(THE PROBLEM)
An exact copy of all the data below is required.

Stored data entries:
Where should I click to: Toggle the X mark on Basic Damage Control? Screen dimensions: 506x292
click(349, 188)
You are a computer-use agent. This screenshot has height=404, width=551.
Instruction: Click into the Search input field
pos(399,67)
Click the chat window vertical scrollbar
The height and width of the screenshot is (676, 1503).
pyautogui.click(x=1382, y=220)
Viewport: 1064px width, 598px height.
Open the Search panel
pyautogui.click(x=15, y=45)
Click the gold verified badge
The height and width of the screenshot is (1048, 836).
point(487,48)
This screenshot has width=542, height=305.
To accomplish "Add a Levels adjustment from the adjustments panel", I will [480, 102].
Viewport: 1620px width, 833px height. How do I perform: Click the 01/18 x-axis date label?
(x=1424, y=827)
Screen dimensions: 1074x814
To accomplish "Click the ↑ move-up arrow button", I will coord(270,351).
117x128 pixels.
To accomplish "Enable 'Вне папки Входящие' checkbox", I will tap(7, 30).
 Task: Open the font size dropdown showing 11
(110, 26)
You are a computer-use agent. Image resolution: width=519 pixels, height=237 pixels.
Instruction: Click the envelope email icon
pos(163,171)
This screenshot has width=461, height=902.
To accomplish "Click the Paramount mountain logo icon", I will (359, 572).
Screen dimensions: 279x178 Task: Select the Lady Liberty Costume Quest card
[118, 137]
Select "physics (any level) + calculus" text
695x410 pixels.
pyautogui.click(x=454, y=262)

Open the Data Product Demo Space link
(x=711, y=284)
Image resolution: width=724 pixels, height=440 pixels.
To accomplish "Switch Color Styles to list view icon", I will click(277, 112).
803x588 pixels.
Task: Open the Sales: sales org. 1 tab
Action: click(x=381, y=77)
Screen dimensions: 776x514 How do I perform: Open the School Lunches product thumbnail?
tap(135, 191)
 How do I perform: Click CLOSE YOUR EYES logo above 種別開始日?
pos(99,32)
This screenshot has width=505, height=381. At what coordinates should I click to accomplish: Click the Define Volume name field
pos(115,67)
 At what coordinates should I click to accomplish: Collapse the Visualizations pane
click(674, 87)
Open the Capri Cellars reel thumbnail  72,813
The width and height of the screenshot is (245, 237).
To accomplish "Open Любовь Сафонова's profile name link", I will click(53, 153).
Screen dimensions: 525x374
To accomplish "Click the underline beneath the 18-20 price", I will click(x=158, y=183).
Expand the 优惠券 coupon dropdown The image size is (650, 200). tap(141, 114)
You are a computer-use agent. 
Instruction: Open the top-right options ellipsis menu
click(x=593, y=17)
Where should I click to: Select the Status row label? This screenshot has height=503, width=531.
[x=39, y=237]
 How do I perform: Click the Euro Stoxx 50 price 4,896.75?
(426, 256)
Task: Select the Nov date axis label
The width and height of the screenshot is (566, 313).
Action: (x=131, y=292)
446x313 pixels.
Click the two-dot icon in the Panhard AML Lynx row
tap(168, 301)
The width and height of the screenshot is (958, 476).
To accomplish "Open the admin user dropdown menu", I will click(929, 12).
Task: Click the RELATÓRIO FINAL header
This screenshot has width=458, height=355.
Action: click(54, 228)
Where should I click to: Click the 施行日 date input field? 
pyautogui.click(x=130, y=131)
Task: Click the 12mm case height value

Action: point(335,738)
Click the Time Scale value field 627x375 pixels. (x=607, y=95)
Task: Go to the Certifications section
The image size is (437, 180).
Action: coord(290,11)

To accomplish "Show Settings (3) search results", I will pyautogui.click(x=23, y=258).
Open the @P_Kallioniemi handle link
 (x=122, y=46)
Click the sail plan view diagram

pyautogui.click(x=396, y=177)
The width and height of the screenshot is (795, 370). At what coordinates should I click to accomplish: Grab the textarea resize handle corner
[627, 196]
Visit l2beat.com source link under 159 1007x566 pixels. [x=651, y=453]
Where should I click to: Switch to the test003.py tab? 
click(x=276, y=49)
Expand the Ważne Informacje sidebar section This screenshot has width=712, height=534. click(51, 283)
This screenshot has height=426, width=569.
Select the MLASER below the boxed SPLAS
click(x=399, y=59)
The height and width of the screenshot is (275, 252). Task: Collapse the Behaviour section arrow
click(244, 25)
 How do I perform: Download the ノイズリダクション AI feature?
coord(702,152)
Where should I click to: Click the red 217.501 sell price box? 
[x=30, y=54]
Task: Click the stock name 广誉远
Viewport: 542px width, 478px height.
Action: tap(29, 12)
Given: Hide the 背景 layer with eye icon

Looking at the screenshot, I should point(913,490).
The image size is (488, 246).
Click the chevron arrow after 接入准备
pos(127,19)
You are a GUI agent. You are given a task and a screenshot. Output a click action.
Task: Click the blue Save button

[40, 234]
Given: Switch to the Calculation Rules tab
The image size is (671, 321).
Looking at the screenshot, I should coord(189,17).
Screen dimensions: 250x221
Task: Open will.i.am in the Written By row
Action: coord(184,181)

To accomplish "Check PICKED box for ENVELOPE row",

(ANSWER BELOW)
Where should I click to: Toggle the X mark on Basic Damage Control? Screen dimensions: 506x292
click(349, 188)
You are a computer-use agent. This screenshot has height=404, width=551.
Instruction: Click into the Search input field
pos(399,67)
Click the chat window vertical scrollbar
The height and width of the screenshot is (676, 1503).
pyautogui.click(x=1382, y=220)
Viewport: 1064px width, 598px height.
Open the Search panel
pyautogui.click(x=15, y=45)
Click the gold verified badge
The height and width of the screenshot is (1048, 836).
point(487,48)
This screenshot has width=542, height=305.
To accomplish "Add a Levels adjustment from the adjustments panel", I will [480, 102].
Viewport: 1620px width, 833px height. How do I perform: Click the 01/18 x-axis date label?
(x=1424, y=827)
Screen dimensions: 1074x814
To accomplish "Click the ↑ move-up arrow button", I will coord(270,351).
117x128 pixels.
To accomplish "Enable 'Вне папки Входящие' checkbox", I will tap(7, 30).
 Task: Open the font size dropdown showing 11
(110, 26)
You are a computer-use agent. Image resolution: width=519 pixels, height=237 pixels.
Instruction: Click the envelope email icon
pos(163,171)
This screenshot has width=461, height=902.
To accomplish "Click the Paramount mountain logo icon", I will (359, 572).
Screen dimensions: 279x178 Task: Select the Lady Liberty Costume Quest card
[118, 137]
Select "physics (any level) + calculus" text
695x410 pixels.
pyautogui.click(x=454, y=262)

Open the Data Product Demo Space link
(x=711, y=284)
Image resolution: width=724 pixels, height=440 pixels.
To accomplish "Switch Color Styles to list view icon", I will click(277, 112).
803x588 pixels.
Task: Open the Sales: sales org. 1 tab
Action: click(x=381, y=77)
Screen dimensions: 776x514 How do I perform: Open the School Lunches product thumbnail?
tap(135, 191)
 How do I perform: Click CLOSE YOUR EYES logo above 種別開始日?
pos(99,32)
This screenshot has width=505, height=381. At what coordinates should I click to accomplish: Click the Define Volume name field
pos(115,67)
 At what coordinates should I click to accomplish: Collapse the Visualizations pane
click(674, 87)
Open the Capri Cellars reel thumbnail  72,813
The width and height of the screenshot is (245, 237).
To accomplish "Open Любовь Сафонова's profile name link", I will click(53, 153).
Screen dimensions: 525x374
To accomplish "Click the underline beneath the 18-20 price", I will click(x=158, y=183).
Expand the 优惠券 coupon dropdown The image size is (650, 200). tap(141, 114)
You are a computer-use agent. 
Instruction: Open the top-right options ellipsis menu
click(x=593, y=17)
Where should I click to: Select the Status row label? This screenshot has height=503, width=531.
[x=39, y=237]
 How do I perform: Click the Euro Stoxx 50 price 4,896.75?
(426, 256)
Task: Select the Nov date axis label
The width and height of the screenshot is (566, 313).
Action: (x=131, y=292)
446x313 pixels.
Click the two-dot icon in the Panhard AML Lynx row
tap(168, 301)
The width and height of the screenshot is (958, 476).
To accomplish "Open the admin user dropdown menu", I will click(929, 12).
Task: Click the RELATÓRIO FINAL header
This screenshot has width=458, height=355.
Action: click(54, 228)
Where should I click to: Click the 施行日 date input field? 
pyautogui.click(x=130, y=131)
Task: Click the 12mm case height value

Action: point(335,738)
Click the Time Scale value field 627x375 pixels. (x=607, y=95)
Task: Go to the Certifications section
The image size is (437, 180).
Action: coord(290,11)

To accomplish "Show Settings (3) search results", I will pyautogui.click(x=23, y=258).
Open the @P_Kallioniemi handle link
 (x=122, y=46)
Click the sail plan view diagram

pyautogui.click(x=396, y=177)
The width and height of the screenshot is (795, 370). At what coordinates should I click to accomplish: Grab the textarea resize handle corner
[627, 196]
Visit l2beat.com source link under 159 1007x566 pixels. [x=651, y=453]
Where should I click to: Switch to the test003.py tab? 
click(x=276, y=49)
Expand the Ważne Informacje sidebar section This screenshot has width=712, height=534. click(51, 283)
This screenshot has height=426, width=569.
Select the MLASER below the boxed SPLAS
click(x=399, y=59)
The height and width of the screenshot is (275, 252). Task: Collapse the Behaviour section arrow
click(244, 25)
 How do I perform: Download the ノイズリダクション AI feature?
coord(702,152)
Where should I click to: Click the red 217.501 sell price box? 
[x=30, y=54]
Task: Click the stock name 广誉远
Viewport: 542px width, 478px height.
Action: tap(29, 12)
Given: Hide the 背景 layer with eye icon

Looking at the screenshot, I should point(913,490).
The image size is (488, 246).
Click the chevron arrow after 接入准备
pos(127,19)
You are a GUI agent. You are given a task and a screenshot. Output a click action.
Task: Click the blue Save button

[40, 234]
Given: Switch to the Calculation Rules tab
The image size is (671, 321).
Looking at the screenshot, I should coord(189,17).
Screen dimensions: 250x221
Task: Open will.i.am in the Written By row
Action: coord(184,181)

To accomplish "Check PICKED box for ENVELOPE row",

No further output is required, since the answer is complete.